Despite a mammoth queue of socially distanced shoppers outside the local M&S food hall, the atmosphere in East Dulwich was subdued as residents awoke to tier 4 measures on Sunday morning.
With the independent shops and salons that line Lordship Lane in the affluent south-east London area closed for business, the buzz of last-minute Christmas dashes had been replaced by those picking up provisions for now-smaller celebrations.
Among the benefactors was Franklin’s farm shop, one of several essential businesses still allowing customers indoors to buy organic fruit and vegetables. But while trade was up, co-owner Tim Sheehan, 58, said he felt anxious about the new, more infectious strain of Covid-19.
“I’m worried about myself, about staff, about our customers,” Sheehan said, although he added he felt suspicious that the prime minister had decided to highlight its prevalence now, questioning whether it was an excuse to cover up the government’s failure in announcing the drastic new measures at short notice.
By midday, Sheehan had spoken to several regulars who would now be forced to spend Christmas alone. Meanwhile, at the business’s restaurant across the road, a cellar full of beer that had already been sitting going to waste after it was forced to close when tier 3 measures came into force just four days ago.
“I’ve given up on planning for the future,” he said, adding that the end of the Brexit transition period in 11 days was likely to see the business experience food shortages. “This is the most incompetent government I’ve seen in my lifetime.”
Fraser Hamilton, a 35-year-old jeweller queueing outside Franklin’s to pick up ingredients for a quieter Christmas with his girlfriend, said he had preemptively cancelled his usual plans to visit his parents in north-west Scotland several weeks ago, when he believed ministers should also have admitted defeat.

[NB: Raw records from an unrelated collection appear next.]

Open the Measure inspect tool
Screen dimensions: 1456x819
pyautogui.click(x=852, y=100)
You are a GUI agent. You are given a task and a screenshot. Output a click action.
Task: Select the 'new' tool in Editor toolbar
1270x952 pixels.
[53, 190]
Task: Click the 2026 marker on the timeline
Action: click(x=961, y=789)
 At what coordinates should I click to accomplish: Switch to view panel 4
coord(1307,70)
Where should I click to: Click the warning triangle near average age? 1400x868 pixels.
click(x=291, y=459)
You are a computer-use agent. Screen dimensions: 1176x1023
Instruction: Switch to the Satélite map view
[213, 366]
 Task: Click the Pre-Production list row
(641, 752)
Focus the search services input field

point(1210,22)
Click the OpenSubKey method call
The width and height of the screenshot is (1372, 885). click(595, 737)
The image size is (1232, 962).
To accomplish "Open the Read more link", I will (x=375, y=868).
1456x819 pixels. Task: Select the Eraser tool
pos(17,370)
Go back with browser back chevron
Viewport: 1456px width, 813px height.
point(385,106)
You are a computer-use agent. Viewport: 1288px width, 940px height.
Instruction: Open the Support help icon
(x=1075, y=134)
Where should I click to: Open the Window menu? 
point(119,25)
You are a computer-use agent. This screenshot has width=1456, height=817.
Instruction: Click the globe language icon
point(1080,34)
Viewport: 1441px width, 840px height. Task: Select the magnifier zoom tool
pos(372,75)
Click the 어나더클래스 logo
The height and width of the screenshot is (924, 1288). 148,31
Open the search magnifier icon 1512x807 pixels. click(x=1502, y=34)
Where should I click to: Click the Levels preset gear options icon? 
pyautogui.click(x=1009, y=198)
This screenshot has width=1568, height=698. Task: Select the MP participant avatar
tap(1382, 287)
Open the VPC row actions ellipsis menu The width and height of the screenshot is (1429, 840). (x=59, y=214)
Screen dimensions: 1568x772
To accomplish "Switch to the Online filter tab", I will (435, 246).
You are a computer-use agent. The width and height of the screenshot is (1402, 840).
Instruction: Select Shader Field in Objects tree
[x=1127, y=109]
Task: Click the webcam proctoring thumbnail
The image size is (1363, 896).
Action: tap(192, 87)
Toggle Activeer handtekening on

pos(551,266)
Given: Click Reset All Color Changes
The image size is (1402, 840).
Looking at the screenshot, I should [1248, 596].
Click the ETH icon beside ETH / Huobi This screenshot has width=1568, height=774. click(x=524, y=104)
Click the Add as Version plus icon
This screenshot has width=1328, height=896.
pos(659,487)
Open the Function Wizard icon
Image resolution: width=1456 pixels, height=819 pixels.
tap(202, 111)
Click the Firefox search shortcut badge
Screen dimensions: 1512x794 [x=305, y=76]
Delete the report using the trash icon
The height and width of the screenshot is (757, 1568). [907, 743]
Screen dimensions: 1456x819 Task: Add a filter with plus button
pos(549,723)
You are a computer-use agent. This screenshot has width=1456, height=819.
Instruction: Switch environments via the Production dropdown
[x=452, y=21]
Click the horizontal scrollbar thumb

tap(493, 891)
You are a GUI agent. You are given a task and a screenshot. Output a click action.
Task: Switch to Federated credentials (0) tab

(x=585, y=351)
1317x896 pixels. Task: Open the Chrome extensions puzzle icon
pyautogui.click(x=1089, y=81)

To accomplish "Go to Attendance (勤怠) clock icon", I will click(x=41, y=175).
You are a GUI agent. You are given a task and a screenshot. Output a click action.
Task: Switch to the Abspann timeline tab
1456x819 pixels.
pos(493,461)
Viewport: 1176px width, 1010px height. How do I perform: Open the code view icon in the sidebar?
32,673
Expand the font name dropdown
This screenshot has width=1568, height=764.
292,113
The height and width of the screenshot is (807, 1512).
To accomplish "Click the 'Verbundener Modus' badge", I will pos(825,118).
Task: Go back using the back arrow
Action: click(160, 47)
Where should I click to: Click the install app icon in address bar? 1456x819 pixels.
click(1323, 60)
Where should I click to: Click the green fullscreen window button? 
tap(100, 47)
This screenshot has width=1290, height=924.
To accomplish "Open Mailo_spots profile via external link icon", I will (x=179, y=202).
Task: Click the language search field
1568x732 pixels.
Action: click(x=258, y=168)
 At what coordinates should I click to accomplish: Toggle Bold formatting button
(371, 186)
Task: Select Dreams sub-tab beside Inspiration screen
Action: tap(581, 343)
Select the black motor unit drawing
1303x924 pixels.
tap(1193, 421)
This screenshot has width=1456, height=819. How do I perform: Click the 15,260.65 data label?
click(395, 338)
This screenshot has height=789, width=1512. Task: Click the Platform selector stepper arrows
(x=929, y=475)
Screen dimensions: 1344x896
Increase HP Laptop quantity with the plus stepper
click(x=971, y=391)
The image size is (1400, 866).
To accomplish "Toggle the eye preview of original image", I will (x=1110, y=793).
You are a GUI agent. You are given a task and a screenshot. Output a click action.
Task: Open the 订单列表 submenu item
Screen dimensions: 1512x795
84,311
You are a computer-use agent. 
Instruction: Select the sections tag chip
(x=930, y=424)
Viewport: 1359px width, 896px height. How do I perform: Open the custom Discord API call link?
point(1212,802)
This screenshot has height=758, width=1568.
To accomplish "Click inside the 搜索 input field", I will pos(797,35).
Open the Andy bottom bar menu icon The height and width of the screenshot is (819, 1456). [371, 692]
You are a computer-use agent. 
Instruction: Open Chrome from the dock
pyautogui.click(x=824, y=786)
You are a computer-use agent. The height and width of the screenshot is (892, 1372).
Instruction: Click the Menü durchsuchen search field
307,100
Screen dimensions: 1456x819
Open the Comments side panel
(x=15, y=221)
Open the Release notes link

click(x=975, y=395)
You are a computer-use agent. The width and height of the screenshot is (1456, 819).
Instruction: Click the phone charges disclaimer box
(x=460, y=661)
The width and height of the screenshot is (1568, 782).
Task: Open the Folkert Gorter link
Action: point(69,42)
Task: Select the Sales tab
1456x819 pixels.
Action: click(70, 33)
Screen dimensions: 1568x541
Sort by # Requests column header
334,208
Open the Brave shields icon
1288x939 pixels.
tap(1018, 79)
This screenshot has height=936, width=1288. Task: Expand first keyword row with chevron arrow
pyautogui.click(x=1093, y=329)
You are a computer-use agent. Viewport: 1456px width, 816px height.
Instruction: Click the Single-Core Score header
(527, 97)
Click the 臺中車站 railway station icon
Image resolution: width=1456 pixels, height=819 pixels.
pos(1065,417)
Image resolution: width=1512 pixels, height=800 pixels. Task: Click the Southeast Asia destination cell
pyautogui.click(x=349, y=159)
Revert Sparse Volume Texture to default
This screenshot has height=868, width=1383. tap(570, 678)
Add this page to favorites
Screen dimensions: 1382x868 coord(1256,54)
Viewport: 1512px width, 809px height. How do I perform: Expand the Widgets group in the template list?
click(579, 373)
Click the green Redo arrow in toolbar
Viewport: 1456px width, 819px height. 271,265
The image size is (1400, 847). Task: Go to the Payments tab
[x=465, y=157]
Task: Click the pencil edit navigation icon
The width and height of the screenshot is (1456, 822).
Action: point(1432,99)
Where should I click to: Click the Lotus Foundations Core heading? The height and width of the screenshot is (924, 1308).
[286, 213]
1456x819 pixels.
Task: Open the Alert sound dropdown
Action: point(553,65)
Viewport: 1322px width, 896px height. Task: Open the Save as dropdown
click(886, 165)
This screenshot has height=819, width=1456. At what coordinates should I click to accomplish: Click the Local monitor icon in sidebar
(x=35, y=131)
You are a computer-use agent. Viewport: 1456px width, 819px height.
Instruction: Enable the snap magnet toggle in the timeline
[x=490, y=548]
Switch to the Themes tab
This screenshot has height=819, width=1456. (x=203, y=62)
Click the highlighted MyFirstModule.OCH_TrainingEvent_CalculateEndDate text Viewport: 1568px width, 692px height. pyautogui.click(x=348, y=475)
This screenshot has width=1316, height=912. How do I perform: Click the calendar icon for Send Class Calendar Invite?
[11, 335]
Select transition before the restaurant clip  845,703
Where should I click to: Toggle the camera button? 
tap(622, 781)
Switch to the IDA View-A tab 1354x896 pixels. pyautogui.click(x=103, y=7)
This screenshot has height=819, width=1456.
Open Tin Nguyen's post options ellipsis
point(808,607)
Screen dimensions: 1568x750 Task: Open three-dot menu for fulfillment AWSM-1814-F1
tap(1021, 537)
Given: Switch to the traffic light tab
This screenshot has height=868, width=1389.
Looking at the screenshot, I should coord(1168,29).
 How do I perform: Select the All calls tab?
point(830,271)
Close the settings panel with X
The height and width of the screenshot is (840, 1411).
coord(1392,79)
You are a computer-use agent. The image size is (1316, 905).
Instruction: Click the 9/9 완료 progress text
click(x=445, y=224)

“I think we all knew something like this was coming,” he said. “Getting on a train to head north felt like taking a swab of the entire country.”
However, there was little appetite for judgment in East Dulwich for those who did flee the capital on trains heading north on Saturday night – as seen in widely-shared footage of crowds at stations. Stephanie, 55, an academic in science, said she didn’t blame those who would otherwise be alone for reacting to the government’s “mixed messages”.
At the homeware boutique Roullier White, which is offering a click-and-collect-only service, the owner Michael Donovan, 52, echoed others’ frustration at what he saw as the government’s inability to warn the public sooner.
Donovan had ordered in a huge amount of stock for the Christmas period – after retailers were told they could stay open 24 hours a day in the run up – only to experience delivery delays amid the current chaos at UK ports.
“Next week we’ll be getting lots and lots of stock and we’ll not be open,” he said, adding that items, such as fragrances, did not sell as well without customers being able to try them first. “In the last four of five days before Christmas, they’re a huge part of my business.”
Among the minority unwilling to give the government short shrift was Kyle Muizelaar, 31, out for a walk with his wife Catherine, 33, after the couple had spent two weeks in isolation in the hope of visiting her parents. “I think that it’s a difficult decision that was taken by the government,” he said. “It takes a lot of guts to do it. I just think that maybe they could have done it sooner.”
Kate Herbert, 29, a personal assistant, was blunter in her conclusion. “This year is so shit anyway that it couldn’t really get any worse,” she said. Instead of envying parts of the country that will be legally allowed to mix on Christmas Day, she thought London’s Covid restrictions had been comparatively looser for the most part of the year. “We got away with it for a lot longer, probably longer than we should have.”